Switching Your Credit Card May Not Stop a Streaming Service’s Recurring Charges–DGU

Aniket
7 Min Read

Millions of Americans pay for streaming services, doling out anywhere from $5 to $75 a month. It’s a common belief that you can get out of recurring charges like this by switching your credit card. The streamers won’t be able to find you, and your account will just go away, right? You wouldn’t be crazy for believing it, but it’s a myth that switching a credit card will definitely stop your recurring charges.

Nearly 46% of Americans opened a new credit card last year, according to Forbes, which means millions of Americans also canceled old ones. When you switch cards, these streaming services don’t just stop your service — they just start charging your new card. Granted, it might be easier to just cancel your subscription directly with a streamer like Netflix. There’s a largely hidden service that enables most subscription services to keep throwing charges at you indefinitely.

“Banks may automatically update credit or debit card numbers when a new card is issued. This update allows your card to continue to be charged, even if it’s expired,” Netflix says in its help center, though it’s not alone in this feature.

Most major card providers offer a feature that enables this, including Visa. In 2003, Visa U.S.A. started offering a new software product to merchants called Visa Account Updater (VAU), according to a 2003 American Banker article. The service works with a network of banks to create a virtual tracking service of Americans’ financial profiles. Whenever someone renews or switches a credit card within their bank, the institution automatically updates the VAU. This system lets Netflix and countless other corporations charge whatever card you have on file. It’s a seamless switch that allows the dollars to keep flowing toward corporate America, while you don’t have to lift a finger.

“Visa understands the challenges faced by merchants when it comes to staying on top of account information changes,” Visa say in marketing materials to corporations. “VAU delivers updated cardholder account information in a timely, efficient, and cost-effective manner, benefiting all parties involved in the electronic payment process.”

VAU was an instant success, quickly adopted by banks and corporations around the world. Visa’s service follows you whenever your issuer switches between any major credit card provider, whether it’s Discover, Mastercard, or American Express.
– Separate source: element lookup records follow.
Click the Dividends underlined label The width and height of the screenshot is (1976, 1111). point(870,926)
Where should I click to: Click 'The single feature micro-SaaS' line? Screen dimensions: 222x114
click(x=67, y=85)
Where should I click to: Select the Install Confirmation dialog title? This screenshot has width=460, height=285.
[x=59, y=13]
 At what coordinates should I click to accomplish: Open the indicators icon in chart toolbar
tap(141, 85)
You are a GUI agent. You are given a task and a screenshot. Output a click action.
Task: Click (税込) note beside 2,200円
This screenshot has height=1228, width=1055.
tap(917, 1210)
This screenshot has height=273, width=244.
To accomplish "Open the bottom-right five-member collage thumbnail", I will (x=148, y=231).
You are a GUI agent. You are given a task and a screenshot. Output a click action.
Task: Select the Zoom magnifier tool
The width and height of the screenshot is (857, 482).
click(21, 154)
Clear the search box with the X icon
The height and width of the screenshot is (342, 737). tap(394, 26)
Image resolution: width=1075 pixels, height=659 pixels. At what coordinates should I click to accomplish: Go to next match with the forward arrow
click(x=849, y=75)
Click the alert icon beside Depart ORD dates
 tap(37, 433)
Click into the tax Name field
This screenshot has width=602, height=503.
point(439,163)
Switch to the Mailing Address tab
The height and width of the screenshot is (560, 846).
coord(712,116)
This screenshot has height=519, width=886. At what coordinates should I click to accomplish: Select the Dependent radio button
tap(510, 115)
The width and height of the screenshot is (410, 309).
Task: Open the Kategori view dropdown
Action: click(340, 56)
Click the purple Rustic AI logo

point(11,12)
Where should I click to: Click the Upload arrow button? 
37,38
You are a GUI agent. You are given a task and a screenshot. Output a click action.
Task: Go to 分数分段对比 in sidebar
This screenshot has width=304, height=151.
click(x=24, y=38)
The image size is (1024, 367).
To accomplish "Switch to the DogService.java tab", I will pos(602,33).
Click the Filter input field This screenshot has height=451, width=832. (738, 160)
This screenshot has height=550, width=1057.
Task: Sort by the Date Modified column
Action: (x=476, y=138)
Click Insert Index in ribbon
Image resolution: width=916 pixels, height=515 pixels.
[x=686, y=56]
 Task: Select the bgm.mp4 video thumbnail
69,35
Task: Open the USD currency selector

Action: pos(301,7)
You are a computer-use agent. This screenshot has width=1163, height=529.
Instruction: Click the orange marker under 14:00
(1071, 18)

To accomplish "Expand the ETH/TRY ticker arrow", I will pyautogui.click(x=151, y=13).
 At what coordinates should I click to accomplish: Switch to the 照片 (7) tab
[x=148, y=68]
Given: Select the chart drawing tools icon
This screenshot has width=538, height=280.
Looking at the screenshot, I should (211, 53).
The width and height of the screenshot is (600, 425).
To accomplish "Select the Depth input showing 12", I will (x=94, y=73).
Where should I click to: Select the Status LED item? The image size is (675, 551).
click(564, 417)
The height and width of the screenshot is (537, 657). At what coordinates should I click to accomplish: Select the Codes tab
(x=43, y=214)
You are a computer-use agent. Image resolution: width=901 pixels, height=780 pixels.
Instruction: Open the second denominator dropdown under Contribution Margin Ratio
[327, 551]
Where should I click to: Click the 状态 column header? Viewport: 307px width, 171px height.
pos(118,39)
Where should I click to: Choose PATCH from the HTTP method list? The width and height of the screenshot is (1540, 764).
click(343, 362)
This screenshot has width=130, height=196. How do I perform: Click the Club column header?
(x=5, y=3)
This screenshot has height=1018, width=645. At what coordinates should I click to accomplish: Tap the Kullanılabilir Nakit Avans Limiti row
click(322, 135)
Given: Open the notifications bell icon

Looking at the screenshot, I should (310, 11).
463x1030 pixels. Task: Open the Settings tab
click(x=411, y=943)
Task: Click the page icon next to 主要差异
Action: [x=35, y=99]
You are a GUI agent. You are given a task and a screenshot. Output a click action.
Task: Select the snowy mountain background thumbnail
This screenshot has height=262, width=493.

However, if you close out an account entirely, or change to a different credit card provider yourself, the VAU will simply list your account as being closed.

Some customers of Visa’s tracking service include Netflix, Amazon, Facebook, Google, and Disney, according to a 256-page list of the software’s adopters from 2022. VAU allows merchants to keep customers roped into their subscription services, but Visa also argues it helps customers.

“Visa Account Updater (VAU) was built to help ease the burden on consumers of inputting a new account number and expiration date in recurring subscriptions,” said a Visa spokesperson in a statement to Gizmodo.

Visa’s not entirely wrong about this. If your electricity or internet bill is tied to your credit card, you could be in a real bind if you forget to update your new card. However, practices like these can also keep people bound in endless cycles of payments that follow them everywhere.

“The issuing bank determines whether to provide updated card information or to provide a closed account or contact cardholder advice through VAU,” said the spokesperson. “VAU only provides information to merchants at the direction of the issuing financial institution and only for merchants where the cardholder has already stored their payment credentials.”

Origins of the Myth

Before services like VAU popped up, switching your credit card was a pretty surefire way to get out of recurring charges, whether you wanted to or not. When Bank of America adopted VAU in 2003, it described the product as a solution for billing changes that had once left merchants with “unappealing choices.”

“One would be that the merchant would shut off the customer’s service,” said a Bank of America executive in a 2003 press release. “Another would be that the merchant would continue the service but send the customer a nasty letter.”

So VAU really came about with the onset of the internet. Practices like this have become increasingly popular in the Internet age. Subscription services have become easier to start, but increasingly difficult to stop. Recurring charges can truly follow you to the ends of the Earth unless you outright contact the company to stop them.

Why It’s Pervasive

Visa’s Account Updater is only really marketed to businesses, so most consumers have no idea it exists. I’d bet most people have no idea there’s a way to opt out of Visa’s credit card tracking service, and even fewer know they’re default opted in. It’s largely a hidden service to the average person, with no clear indicator from your bank or subscription service that you’re being tracked in this way.

Credit cards are also widely regarded as a more anonymous way to move through the financial world. While they typically are more secure than using a debit card, make no mistake, banks are still tracking your every move. The VAU just allows them to coordinate with corporations to keep your financial information constantly up to date.

The VAU undoubtedly offers some benefits to consumers. However, it’s important to understand why. The system reduces “churn” for corporations, and ensures you can keep paying them your dollars no matter what’s going on in your financial world. Banks make it effortless to keep paying these recurring charges. However, stopping them can be much harder. If you really want to stop a subscription, there’s still no substitute for calling up the company and canceling.